Another way a woman could give a guy the air was to, "show him the door." Then go out "on the town," with the other "gals," to some place "swanky."
|
|
|
Post by Lucky Dan on Jan 27, 2023 11:40:05 GMT
My father said, "Good Night Nurse!" too, as well as "cooking with gas."
He was a walking dictionary of '40s slang, this is a man who still wore his fedora to work into the '70s. He would describe a well dressed good looking woman as a "glamour girl." My mother would walk into the room wearing shorts and he'd say, "look at those gams." One very cringe worthy thing he would do was describe someone as a square while drawing a square in air.
Another way a woman could give a guy the air was to, "show him the door." Then go out "on the town," with the other "gals," to some place "swanky." Your Dad sounds A-OK.

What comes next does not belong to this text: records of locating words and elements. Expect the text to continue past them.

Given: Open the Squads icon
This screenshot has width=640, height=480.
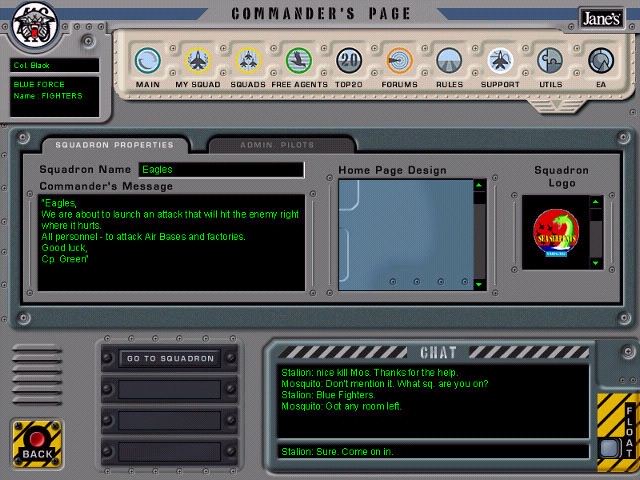Looking at the screenshot, I should click(x=247, y=61).
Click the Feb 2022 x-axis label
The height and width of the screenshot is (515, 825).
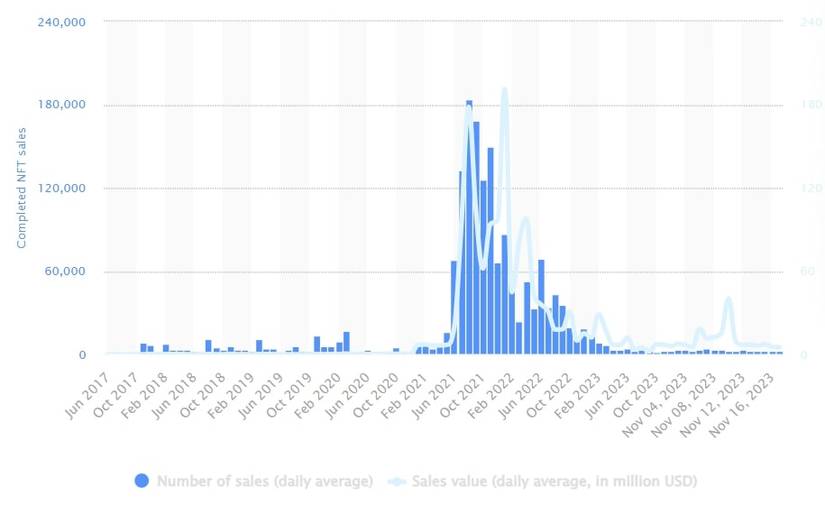click(x=490, y=396)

There are many men, probably most, who will not, as they advance into the middle years, modify themselves at all. They will get the same haircut at the barber shop at age 45 that they've gotten all their lives. Robert Redford still has the same do he wore in 1972. Their tastes don't evolve. Their opinions rarely shift.
|
|
|
Post by Fading Fast on Jan 27, 2023 12:56:16 GMT
"Sacked" or "got the sack" for being fired was still used a bit into the '90s, but it was quite popular in the movies of the '30s-'50s.
|
|
|
Post by kims on Jan 27, 2023 12:58:25 GMT
I check my cable provider's guide every morning for films to record and watch after I'm done with the day's work or films on early a.m. ON TCM at around 10 pm is RING OF FIRE. The one line description was "two hoodlums and a bad girl..." I had to laugh-Bad girl? Why isn't it "two bad boys and a bad girl?" I checked TCM's daily schedule, there the description is "three delinquents". Curiously, the use of "bad girl" faded as "the pill" became more accessible. Coincidence?